RDC : à Goma, un journaliste disparu depuis quatre mois, sa famille fait le deuil sans avoir retrouvé son corps

Félix Tshisekedi
Ville de Goma

Après quatre mois de recherches, la famille du journaliste Patient Murhula Ciza, porté disparu depuis le 3 juin 2025 à Goma, a pris la douloureuse décision d’entamer son deuil, sans avoir retrouvé son corps.

Originaire de la ville de Bukavu, Patient Murhula Ciza travaillait à la radio Alpha Omega (RAO FM), une chaîne locale basée à Goma. Il vivait seul dans sa maison, au quartier Ndosho (commune de Goma), au moment de sa disparition

Selon Freddy Kulondwa, membre de la famille contacté par ACTUALITÉ.CD, l’alerte a été donnée lorsqu’il n’a plus donné signe de vie du jour au lendemain. Inquiets, ses proches se sont rendus à son domicile. Sur place, ils ont découvert tous ses effets personnels intacts : vêtements, documents et autres biens étaient toujours là. Aucun signe de lutte, de départ précipité ou de mise en scène n’a été relevé.

Malgré des recherches menées par la famille et les proches, aucun indice, appel de ravisseurs ni revendication n’a permis de comprendre ce qui s’était réellement passé.

C’est seulement la semaine dernière que la famille a reçu une information de la part d’un ami de son grand frère Freddy Kulondwa, qui s’est récemment enrôlé dans la rébellion de l’AFC/M23 et qui était parti en formation à Rumangabo, dans le territoire de Rutshuru. Il aurait envoyé un message en swahili révélant que « ton frère est mort à Rumangabo ». Le message ne précisait ni la date ni les circonstances du décès.

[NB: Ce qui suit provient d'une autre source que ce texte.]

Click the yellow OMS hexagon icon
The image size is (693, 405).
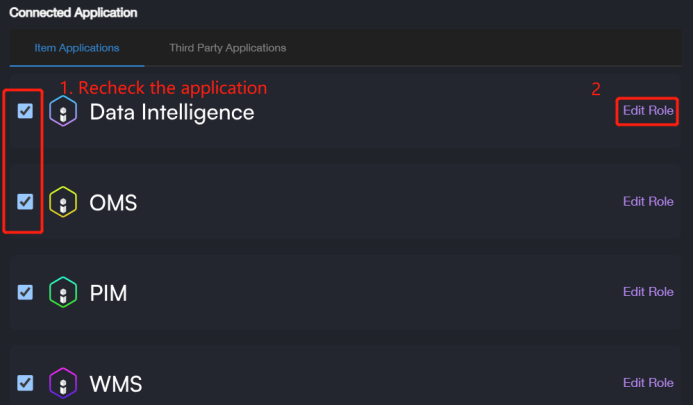coord(63,203)
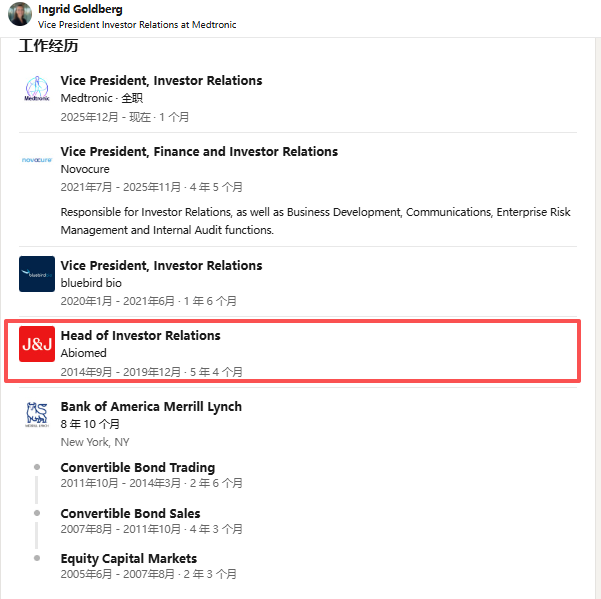This screenshot has height=599, width=601.
Task: Open Vice President, Investor Relations at Medtronic title
Action: point(161,81)
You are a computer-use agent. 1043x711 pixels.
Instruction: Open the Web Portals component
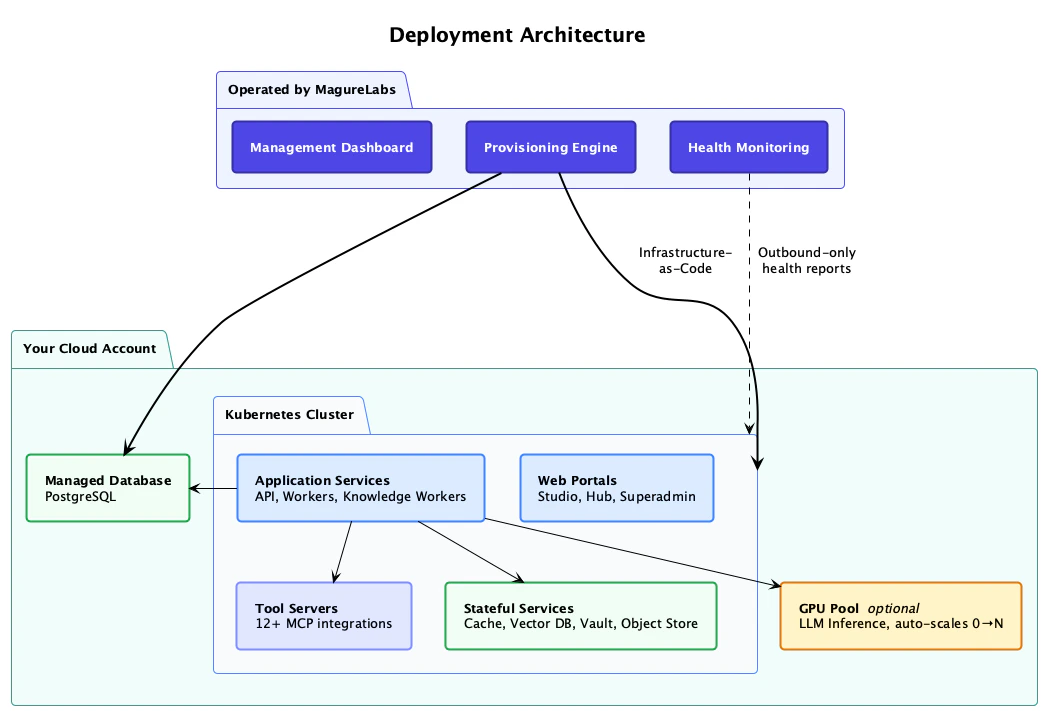[616, 488]
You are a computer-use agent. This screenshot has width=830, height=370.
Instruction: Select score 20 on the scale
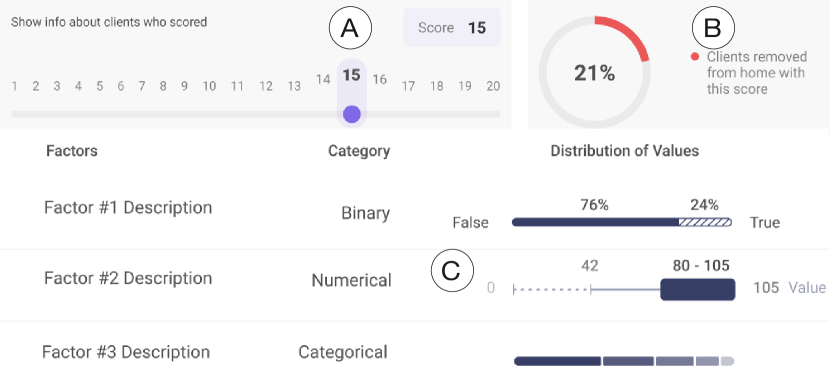click(493, 86)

« C'était depuis le mois de juin, précisément le mardi 3 juin, que mon frère a disparu. Il est originaire de Bukavu, où il a fait ses études, mais il avait choisi de partir vivre à Goma pour y construire sa vie.

Là où il logeait, les voisins ont remarqué son absence, car il avait l’habitude de rentrer le soir et de saluer tout le monde autour de sa maison qu’il louait.

Le mercredi 4 juin, ils ont constaté qu’il n’était toujours pas rentré. C’est seulement le jeudi matin que notre famille a été alertée. À partir de ce moment-là, nous avons commencé les recherches pour tenter de le retrouver.

Nous avons contacté les responsables de la radio où il travaillait, et les recherches ont été lancées, mais malheureusement, cela n’a rien donné.

Il y a un ami avec qui nous avons terminé l’université. Lorsque la ville de Bukavu est tombée entre les mains du M23, il avait décidé de rejoindre ce mouvement depuis le mois de mars.

La semaine dernière, j’ai reçu un message de lui, écrit en swahili, me disant que mon frère, Patient, est mort à Rumangabo… sans préciser les circonstances de sa mort. », témoigne Freddy Kulondwa.

Après cette révélation et en l’absence de toute autre piste, la famille a décidé d’entamer le deuil. Les cérémonies se tiennent actuellement à Bukavu, où réside une partie de la famille du journaliste.

Depuis la résurgence du conflit entre les Forces armées congolaises (FARDC) et le mouvement rebelle AFC/M23, les journalistes en République démocratique du Congo (RDC), notamment dans les provinces du Nord-Kivu et du Sud-Kivu, paient un lourd tribut. Arrestations arbitraires, enlèvements, exils forcés et assassinats se multiplient.

Le cas le plus récent est celui de Yoshua Kambere Machozi, journaliste à la radio communautaire Mpeti, basée dans le territoire de Walikale (Nord-Kivu). Selon les responsables de sa radio, il avait été enlevé par les rebelles de l'AFC/M23 et détenu pendant 8 jours. Son corps en décomposition avait été retrouvé au bord d’une rivière dans le village de Katobi, à environ quatre kilomètres de Mpeti.

Un autre meurtre a récemment endeuillé la profession ; celui de Fiston Wilondja Mukamba, journaliste basé à Bukavu, chef-lieu du Sud-Kivu. Son corps a été découvert dans la nuit du lundi au mardi 5 août dernier, dans un lieu connu sous le nom de Chez Mangaza, près du marché Nguba, dans la commune d’Ibanda. Enlevé par des hommes non identifiés, son corps a été retrouvé ligoté, portant des traces évidentes de violences.